__Source document__:
## begin
Next, we drove to Queenstown for a quick stroll around the town. I always thought I would love Queenstown but I couldn’t help but feel a little disappointed by it when we first visited last year. Sure, it’s a gorgeous town, nestled by the lake with stunning views of the mountains, however I personally find it to be too touristy; everywhere you go you can hear European or Asian voices, and there just doesn’t seem to be much of a vibe in the city apart from tourism and spending money. It’s also too much of a bubble for me – I wouldn’t want to live there. That said, it’s a gorgeous place to stop by, especially if you’re into adrenaline activities, restaurants/bars and shopping – so don’t let my opinions dissuade you!

Campsite: Moke Lake DOC Campsite ($13 per person per night)

Moke Lake, New Zealand - spinthewindrose.com

Moke Lake

Day 4: Glenorchy & Mount Aspiring National Park

We were originally planning to climb Ben Lomond, but with my dodgy ankle we couldn’t so we drove to Glenorchy instead. Glenorchy is a laid back town situated at the northern end of Lake Wakatipu. It’s a small town with only an overpriced shop in terms of amenities, but there are loads of activities you can do from here such as horse riding, jet boating and Lord of the Rings tours. It’s worth a visit if only for the journey; the drive to Glenorchy from Queenstown is possibly my favourite in New Zealand. The road winds through the trees beside the lake, teasing you with glimpses of the snow-capped mountains overlooking the true-blue water. It’s like a painting!

Lake Wakatipu, New Zealand - spinthewindrose.com

The road to Glenorchy

The area around Glenorchy is really gorgeous – huge mountains with green farmland, clusters of trees and a lot of sheep. Some of the scenery in this area was used in Peter Jackson’s films – below is the location used for Isengard!

Isengard – note the shape of the mountain on the right

Isengard - Paradise, Glenorchy, New Zealand - spinthewindrose.com

Real life Isengard!
## end
__Data__:
## begin
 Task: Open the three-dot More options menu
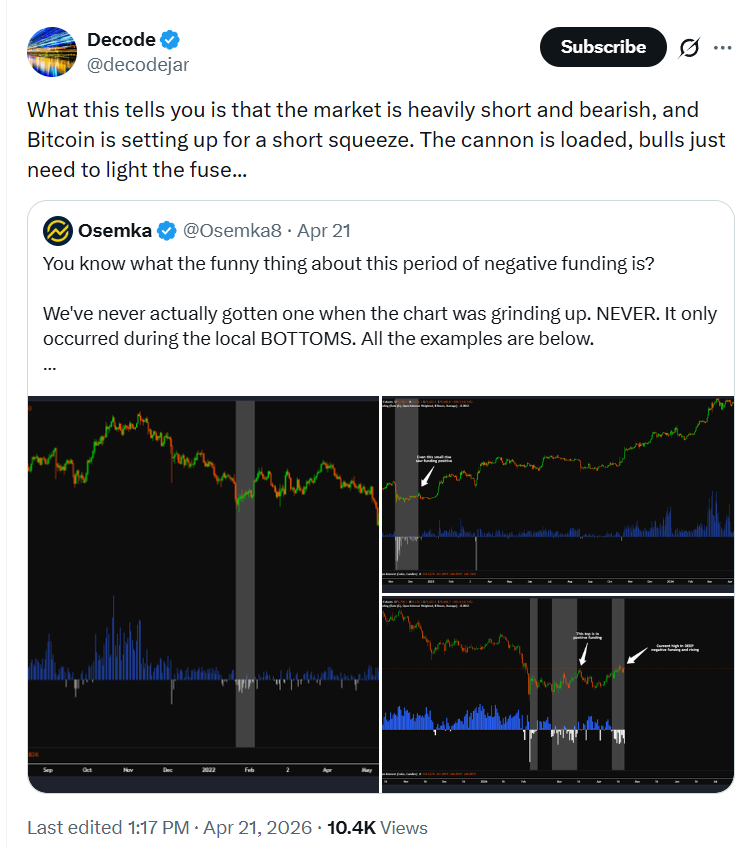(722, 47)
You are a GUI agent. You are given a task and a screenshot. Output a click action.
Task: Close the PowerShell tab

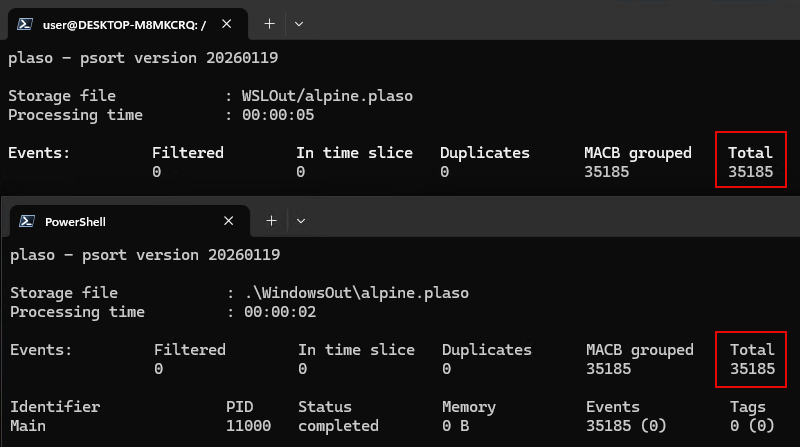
## end
__Actions to take__:
1. In the Queenstown and Glenorchy travel account, which activities does the writer say you can do from Glenorchy?
2. Extend the Queenstown and Glenorchy travel account, picking up after its final line.

__Answers provided__:
1. Horse riding, jet boating, and Lord of the Rings tours.

2.
Our first stop was Lake Diamond, a small lake which is shaped like a diamond (would you believe). It’s en route to Paradise – because yep, there really is a place called Paradise in New Zealand! There isn’t much to do at the lake but it’s a pleasant place to stop for lunch. We walked over to it and I quickly learnt that my trainers aren’t waterproof. The ground was very boggy and my socks got very wet. Sensible shoes advised…

Lake Diamond, Paradise, New Zealand - spinthewindrose.com

Lake Diamond, Paradise

Next we drove to the start of the Routeburn Track, one of NZ’s 9 Great Walks and one of the more popular ones on the South Island. We hiked to the Bridal Falls, about 1 hour 30 mins return, looping back through the Routeburn Nature Walk where you can learn a lot about the history and qualities of the beech forest. We have put the full multi-day hike onto our bucket lists – this one looks amazing and I wish we had done it!

Mount Aspiring National Park, New Zealand - spinthewindrose.com

Mount Aspiring National Park

We began the drive back to Wanaka, stopping by Roaring Meg, a turbulent river that drives a hydro-electric power station. We were hoping we could still do Isthmus the following morning…

We decided to camp at a holiday park by Lake Hawea so we could use a plug socket to charge my camera (I really need to buy a spare battery for it!) For the price, I was actually really impressed; it’s located only about 15 mins drive from Wanaka. There was lots of space for tents, a great kitchen, hot showers and 30 mins free wifi. You can also stay in a cabin!

Campsite: Lake Hawea Holiday Park ($18 per person)

Day 5: Hawea to Peel Forest

Waking up at 5am, we checked the weather and rain was predicted for the afternoon – plus my ankle was still feeling swollen – so we reluctantly but sensibly decided not to climb Mount Isthmus. I’m disappointed because the views are said to rival those of Mount Roy, and you can see both Lake Wanaka and Lake Hawea from the top! I’ve put it on the list for when we come back.

Lake Hawea, New Zealand - spinthewindrose.com

Lake Hāwea

Instead, we drove out to a few viewpoints of Lake Hawea before heading north towards Christchurch. We stopped in Geraldine for a coffee and chocolate slice before continuing onto Peel Forest.

Peel Forest is an area of Canterbury I hadn’t given any thought to before this trip but I’m glad we stopped by. There are quite a few day-hikes you can do here, some as long as 3-4 hours return, but as it was already 4pm we opted for the walk to Acland Falls and to the ‘Big Tree’.

Acland Falls, Peel Forest, New Zealand - spinthewindrose.com

Acland Falls

Acland Falls are truthfully small and some might say disappointing, but we only saw one other person on the walking track and had the spot to ourselves. We took a few shots trying out the manual setting on my camera.

The ‘Big Tree’ is actually pretty impressive. There are a few tall totara trees en route to the largest, which is 31 metres tall and 8 meters around its trunk – massive!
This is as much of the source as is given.